Saved entries
_____
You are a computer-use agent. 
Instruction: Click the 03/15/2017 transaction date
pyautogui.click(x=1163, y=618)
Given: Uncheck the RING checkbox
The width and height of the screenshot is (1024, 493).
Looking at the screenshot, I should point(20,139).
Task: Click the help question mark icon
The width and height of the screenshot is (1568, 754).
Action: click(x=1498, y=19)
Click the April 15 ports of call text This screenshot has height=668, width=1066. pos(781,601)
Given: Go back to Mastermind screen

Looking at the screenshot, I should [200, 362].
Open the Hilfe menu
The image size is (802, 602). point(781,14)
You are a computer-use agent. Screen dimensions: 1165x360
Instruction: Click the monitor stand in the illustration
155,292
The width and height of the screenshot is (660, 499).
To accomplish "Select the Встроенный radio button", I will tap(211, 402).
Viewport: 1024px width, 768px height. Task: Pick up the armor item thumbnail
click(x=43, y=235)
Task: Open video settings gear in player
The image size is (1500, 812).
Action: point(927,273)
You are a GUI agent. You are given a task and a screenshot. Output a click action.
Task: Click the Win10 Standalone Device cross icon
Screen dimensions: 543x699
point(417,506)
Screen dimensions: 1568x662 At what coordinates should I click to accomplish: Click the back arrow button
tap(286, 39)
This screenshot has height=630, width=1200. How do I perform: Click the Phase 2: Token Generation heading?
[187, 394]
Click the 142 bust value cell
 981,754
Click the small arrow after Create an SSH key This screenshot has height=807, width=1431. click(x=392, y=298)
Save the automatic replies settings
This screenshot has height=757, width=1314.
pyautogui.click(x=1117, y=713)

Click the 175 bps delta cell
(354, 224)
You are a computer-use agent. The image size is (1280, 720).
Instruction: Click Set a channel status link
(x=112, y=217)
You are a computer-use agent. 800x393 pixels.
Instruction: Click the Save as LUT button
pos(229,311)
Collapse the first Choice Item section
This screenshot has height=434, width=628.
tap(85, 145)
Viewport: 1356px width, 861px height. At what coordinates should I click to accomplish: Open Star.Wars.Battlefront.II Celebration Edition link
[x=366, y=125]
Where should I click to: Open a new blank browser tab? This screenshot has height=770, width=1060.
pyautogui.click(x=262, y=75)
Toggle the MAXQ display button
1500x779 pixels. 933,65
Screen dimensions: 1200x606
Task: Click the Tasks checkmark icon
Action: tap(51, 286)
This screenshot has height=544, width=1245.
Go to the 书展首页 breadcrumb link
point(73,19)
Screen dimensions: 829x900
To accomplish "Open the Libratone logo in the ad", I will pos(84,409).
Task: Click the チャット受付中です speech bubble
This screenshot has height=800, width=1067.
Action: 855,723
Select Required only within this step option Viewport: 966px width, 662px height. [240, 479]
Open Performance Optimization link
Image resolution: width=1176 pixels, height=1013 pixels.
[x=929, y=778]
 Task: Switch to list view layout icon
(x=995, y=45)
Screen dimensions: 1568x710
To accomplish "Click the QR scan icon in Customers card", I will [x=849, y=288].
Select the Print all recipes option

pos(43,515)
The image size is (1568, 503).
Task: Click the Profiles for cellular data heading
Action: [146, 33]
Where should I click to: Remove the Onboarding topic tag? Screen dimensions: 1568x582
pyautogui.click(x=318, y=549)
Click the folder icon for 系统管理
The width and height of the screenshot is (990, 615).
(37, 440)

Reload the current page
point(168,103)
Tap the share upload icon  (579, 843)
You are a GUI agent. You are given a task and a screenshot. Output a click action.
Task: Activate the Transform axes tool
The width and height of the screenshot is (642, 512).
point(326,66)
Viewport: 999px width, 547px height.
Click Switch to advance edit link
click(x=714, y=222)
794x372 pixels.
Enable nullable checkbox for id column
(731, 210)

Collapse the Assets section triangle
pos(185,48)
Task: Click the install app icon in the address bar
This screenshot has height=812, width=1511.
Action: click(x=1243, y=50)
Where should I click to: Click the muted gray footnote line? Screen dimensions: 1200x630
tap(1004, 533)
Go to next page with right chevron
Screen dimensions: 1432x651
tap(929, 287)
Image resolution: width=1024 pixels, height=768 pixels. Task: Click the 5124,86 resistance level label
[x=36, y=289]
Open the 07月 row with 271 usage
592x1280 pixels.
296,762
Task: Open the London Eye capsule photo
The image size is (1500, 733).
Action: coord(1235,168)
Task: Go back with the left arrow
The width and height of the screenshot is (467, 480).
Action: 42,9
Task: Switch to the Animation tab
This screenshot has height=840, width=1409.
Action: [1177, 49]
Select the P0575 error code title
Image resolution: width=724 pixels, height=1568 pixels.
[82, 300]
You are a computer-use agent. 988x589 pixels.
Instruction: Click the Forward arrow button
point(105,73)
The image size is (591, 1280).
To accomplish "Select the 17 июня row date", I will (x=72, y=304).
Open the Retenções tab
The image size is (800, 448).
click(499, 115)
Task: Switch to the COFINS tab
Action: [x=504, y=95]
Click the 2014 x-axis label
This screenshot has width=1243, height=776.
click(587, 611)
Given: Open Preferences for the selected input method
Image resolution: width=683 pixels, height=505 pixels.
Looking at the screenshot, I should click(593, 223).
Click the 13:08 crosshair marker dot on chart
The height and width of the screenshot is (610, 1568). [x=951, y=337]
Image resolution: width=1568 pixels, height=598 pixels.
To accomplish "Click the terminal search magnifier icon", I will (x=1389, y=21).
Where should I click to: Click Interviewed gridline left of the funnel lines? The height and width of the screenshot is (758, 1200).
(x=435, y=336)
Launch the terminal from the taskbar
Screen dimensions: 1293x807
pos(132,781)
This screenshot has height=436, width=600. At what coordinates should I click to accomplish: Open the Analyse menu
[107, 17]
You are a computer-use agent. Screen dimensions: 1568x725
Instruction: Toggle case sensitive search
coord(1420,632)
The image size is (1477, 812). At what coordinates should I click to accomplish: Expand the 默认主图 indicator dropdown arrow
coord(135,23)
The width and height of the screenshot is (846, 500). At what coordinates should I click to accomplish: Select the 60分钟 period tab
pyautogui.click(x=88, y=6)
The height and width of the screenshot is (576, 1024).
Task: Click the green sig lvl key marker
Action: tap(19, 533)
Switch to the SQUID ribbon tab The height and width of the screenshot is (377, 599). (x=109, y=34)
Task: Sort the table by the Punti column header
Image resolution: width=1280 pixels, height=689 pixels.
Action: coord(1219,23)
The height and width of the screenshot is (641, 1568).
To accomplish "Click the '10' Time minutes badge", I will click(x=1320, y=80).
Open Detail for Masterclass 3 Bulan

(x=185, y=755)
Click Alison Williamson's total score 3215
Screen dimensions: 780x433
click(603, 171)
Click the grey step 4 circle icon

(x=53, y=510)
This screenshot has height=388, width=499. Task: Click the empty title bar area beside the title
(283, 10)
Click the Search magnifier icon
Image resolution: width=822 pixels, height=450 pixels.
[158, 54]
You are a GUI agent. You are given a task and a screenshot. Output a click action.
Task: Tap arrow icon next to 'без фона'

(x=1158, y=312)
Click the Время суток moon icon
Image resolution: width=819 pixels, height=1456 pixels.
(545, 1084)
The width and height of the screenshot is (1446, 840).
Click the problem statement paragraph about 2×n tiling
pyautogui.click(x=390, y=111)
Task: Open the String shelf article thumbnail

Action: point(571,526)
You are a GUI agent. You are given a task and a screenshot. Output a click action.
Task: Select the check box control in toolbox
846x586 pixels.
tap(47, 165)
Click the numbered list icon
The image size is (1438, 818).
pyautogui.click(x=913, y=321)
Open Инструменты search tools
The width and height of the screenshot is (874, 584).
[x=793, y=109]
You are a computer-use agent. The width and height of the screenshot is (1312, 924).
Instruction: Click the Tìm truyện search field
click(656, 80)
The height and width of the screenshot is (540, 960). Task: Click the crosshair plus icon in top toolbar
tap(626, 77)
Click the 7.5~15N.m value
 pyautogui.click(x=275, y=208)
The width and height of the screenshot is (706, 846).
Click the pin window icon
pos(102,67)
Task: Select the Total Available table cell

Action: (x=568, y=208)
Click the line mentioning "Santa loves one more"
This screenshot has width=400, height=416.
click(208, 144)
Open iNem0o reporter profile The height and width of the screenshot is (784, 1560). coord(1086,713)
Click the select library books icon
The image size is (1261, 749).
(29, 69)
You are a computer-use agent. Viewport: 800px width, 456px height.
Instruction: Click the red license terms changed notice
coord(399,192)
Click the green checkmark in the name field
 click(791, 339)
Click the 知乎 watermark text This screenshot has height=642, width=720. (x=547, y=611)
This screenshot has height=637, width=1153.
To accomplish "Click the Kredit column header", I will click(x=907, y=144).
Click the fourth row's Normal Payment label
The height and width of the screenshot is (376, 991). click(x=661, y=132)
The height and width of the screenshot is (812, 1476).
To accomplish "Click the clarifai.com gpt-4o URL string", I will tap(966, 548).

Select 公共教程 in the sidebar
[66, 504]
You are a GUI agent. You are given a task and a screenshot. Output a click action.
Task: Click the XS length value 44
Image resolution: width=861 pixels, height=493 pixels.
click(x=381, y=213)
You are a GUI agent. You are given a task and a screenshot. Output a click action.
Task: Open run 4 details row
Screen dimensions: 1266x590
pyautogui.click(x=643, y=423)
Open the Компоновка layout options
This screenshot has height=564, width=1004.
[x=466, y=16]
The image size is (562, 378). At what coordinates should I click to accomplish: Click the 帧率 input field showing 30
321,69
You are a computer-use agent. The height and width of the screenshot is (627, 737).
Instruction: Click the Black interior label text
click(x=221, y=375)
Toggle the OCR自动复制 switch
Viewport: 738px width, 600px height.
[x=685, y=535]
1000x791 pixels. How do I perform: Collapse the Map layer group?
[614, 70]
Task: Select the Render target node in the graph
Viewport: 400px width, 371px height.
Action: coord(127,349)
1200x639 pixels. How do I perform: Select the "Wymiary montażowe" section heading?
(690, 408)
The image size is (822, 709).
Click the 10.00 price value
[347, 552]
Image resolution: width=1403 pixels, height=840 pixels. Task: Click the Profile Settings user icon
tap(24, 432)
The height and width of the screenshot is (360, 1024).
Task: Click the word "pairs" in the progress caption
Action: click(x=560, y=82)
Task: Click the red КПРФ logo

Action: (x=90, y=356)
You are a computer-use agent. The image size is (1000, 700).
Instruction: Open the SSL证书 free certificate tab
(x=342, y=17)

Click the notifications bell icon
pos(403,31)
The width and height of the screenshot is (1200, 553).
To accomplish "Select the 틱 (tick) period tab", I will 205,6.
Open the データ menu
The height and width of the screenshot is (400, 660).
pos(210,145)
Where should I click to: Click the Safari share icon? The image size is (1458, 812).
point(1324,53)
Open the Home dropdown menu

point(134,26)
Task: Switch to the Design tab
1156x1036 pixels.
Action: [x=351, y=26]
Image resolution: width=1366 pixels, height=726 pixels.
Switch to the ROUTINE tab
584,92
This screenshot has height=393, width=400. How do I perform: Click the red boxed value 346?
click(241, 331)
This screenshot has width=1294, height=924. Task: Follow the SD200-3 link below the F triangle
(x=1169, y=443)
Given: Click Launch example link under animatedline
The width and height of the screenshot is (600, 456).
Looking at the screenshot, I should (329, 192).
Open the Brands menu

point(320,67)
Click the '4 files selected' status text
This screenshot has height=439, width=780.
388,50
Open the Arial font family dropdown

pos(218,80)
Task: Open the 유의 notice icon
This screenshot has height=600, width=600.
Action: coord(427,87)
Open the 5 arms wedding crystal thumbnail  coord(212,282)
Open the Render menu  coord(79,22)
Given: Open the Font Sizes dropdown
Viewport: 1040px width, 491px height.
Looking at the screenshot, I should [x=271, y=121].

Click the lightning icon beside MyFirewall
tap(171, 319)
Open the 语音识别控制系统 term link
_____
■ Problem details:
Only lines holding the string "header" are wanted; gather each one from the entries above.

■ The completed task:
Task: Sort the table by the Punti column header
To accomplish "Click the Kredit column header", I will click(x=907, y=144).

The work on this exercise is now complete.